Background: Acute kidney injury is an important issue in chemotherapy receiving patients an neutrophil gelatinase-associated lipocalin has been proposed as a novel marker. We here aimed to assess the role of urinary levels for assessment after platin exposure. Materials and Methods: Patients who had treated with cisplatin or carboplatin or oxaliplatin containg regimens were included in this study. Baseline and postchemotherapy serum urea, creatinine, urine neutrophil gelatinase-associated lipocalin and urine creatinine levels were determined. To avoid the effects of hydration during chemotherapy infusion the urinary neutrophil gelatinase-associated lipocalin/urine creatinine ratio was used to determine acute kidney injury. Results: Of a total of 42 patients receiving platin compounds,14 (33.3%) received cisplatin containing regimens, 14 (33.3%) received carboplatin and 14 (33.3%) oxaliplatin. The median age was 60 (37-76) years. Nineteen of the patients (45.2%) had lung cancer, 12 (28.6%) colorectal cancer and 11 (26.2%) others.

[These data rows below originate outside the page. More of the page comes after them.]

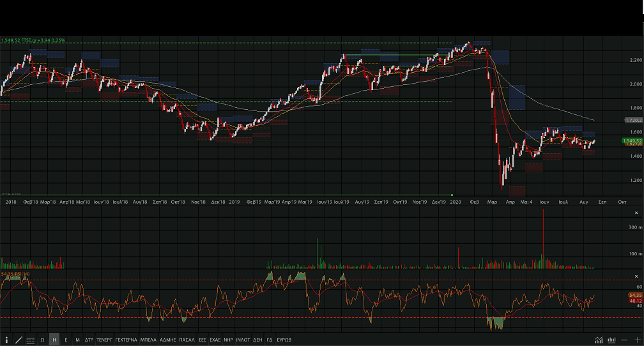This screenshot has width=644, height=346.
Task: Zoom in with the plus icon
Action: click(x=636, y=340)
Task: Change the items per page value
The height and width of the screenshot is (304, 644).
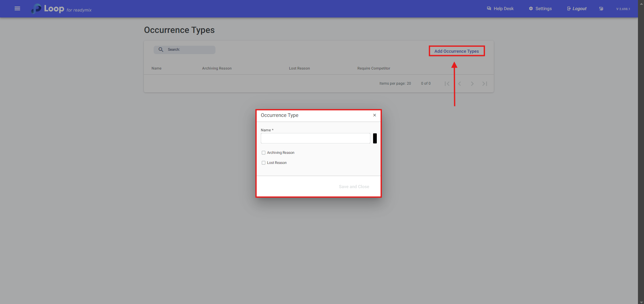Action: 409,84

The median pre and post chemotherapy urine neutrophil gelatinase-associated lipocalin/urine creatinin ratio was 15.6 ng/mg and 35.8 ng/mg (p=0.041) in the cisplatin group, 32.5 ng/mg and 86.3 ng/mg (p=0.004) in the carboplatin group and 40.9 ng/mg and 62.3 ng/mg (p=0.243) in the oxaliplatin group. Conclusions: Nephrotoxicity is a serious side effect of chemotherapeutic agentslike cisplatin and carbopaltin, but only to a lower extent oxaliplatin. All platin compounds must be used carefully and urine neutrophil gelatinase-associated lipocalin measurement seems to be promising in detecting acute kidney injury earlier than with creatinine.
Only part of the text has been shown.